Por ser uma pesca costeira, temos a impressão de que o trabalho e a vida desses homens são menos cruéis comparados com o dos homens da grande pesca ou dos tempos épicos do mar português. São inúmeros os testemunhos literários, fotográficos, cinematográficos e artísticos, nomeadamente as criações sobre as pescas do bacalhau, do atum e da baleia. No entanto pouco ou nada se fala da pesca da sardinha. 

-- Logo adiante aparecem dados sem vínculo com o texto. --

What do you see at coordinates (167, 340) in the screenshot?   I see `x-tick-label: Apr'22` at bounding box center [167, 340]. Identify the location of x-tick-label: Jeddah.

Esta é uma realidade muito mais oculta, antiépica, mas nem por isso menos dramática e profundamente humana. Mesmo nos dias de hoje em que os aladores mecânicos substituíram os braços e os sonares, por sua vez, substituíram os olhos treinados e a intuição dos pescadores de outros tempos, a pesca da sardinha continua a ser uma pesca que envolve tripulações numerosas e um grande esforço humano.

Este é um registo no limite do tempo quando percebemos que poderá estar para breve a suspensão total da pesca sardinha, devido à rutura há muito anunciada dos stocks, e a consequente incerteza do futuro dos pescadores. Uma luta entre a sobrevivência de uma espécie e a subsistência da outra.

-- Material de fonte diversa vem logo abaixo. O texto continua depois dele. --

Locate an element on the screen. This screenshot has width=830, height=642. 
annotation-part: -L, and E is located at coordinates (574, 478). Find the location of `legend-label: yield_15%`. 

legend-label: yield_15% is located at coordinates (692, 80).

Este livro é também o resultado do meu interesse pelos fotolivros, onde a fotografia revela o seu verdadeiro potencial narrativo. De acordo com Gerry Badger, fotógrafo e crítico de fotografia, num artigo traduzido e publicado pela revista Zum (Badger, 2015), define o foto-livro como “…um tipo particular de livro fotográfico, em que as imagens predominam sobre o texto e em que o trabalho conjunto do fotógrafo, do editor e do designer gráfico contribui para a construção de uma narrativa visual…”.

É também resultado da minha experiência pessoal e profissional como designer gráfico e editor que me permite abordar um projeto destes de uma forma mais profunda.

O livro apresenta uma narrativa visual assente em duas viagens distintas e separadas pelo tempo. Realizadas em setembro de 2020, tentam documentar no seu conjunto, a vida e o trabalho destas pessoas. O seu trabalho, o seu meio ambiente, a sua residência temporária: o barco. Para quem anda ao mar sabe que os seus colegas são também família, a família do mar, do barco. 

Nestas duas viagens tento mostrar as várias etapas de um trabalho que é mecânico e repetitivo. 

Não podemos dizer que seja monótono porque os elementos (naturais) encarregam-se de introduzir um número assustador de variáveis que transformam por vezes a mais simples tarefa a bordo de um barco num desafio complexo e perigoso. O mar, ou melhor, o seu estado e temperamento, é a maior variável de todas, com o vento, a chuva e o frio a trabalham em conjunto como fatores adversos à pesca e à manutenção de qualquer atividade humana no mar. 

Hoje em dia, é raro encontrar um barco de pesca costeira no mar em condições perigosas e não aconselháveis à pesca ou à navegação. Hoje, as previsões meteorológicas e a estabilidade financeira dos proprietários das embarcações afastam os barcos dos riscos desnecessários, que antes devido à fome e à falta de segurança tornavam o mar junto à costa norte um autêntico cemitério. As duas viagens foram complementadas posteriormente com alguns encontros, entre setembro e novembro do mesmo ano, com o barco e a tripulação à chegada e à partida do porto de pesca de Matosinhos e um último encontro no final em novembro quando o barco terminou a época de 2020 e voltou ao porto de pesca da Póvoa de Varzim.

Páginas do livro (protótipo), 2019

Durante a viagem a noite induz-nos num estado de recolha. A inexistência de luz a bordo (até se começar a pescar) faz com que haja pouco a fazer em termos fotográficos. Nesse espaço de tempo pensa-se mais, reflete-se na vida e no porquê de nos sujeitarmos a algo tão agressivo e repulsivo. Somos lembrados constantemente que o nosso lugar não é ali no mar. Somos apenas visitantes com um visto temporário.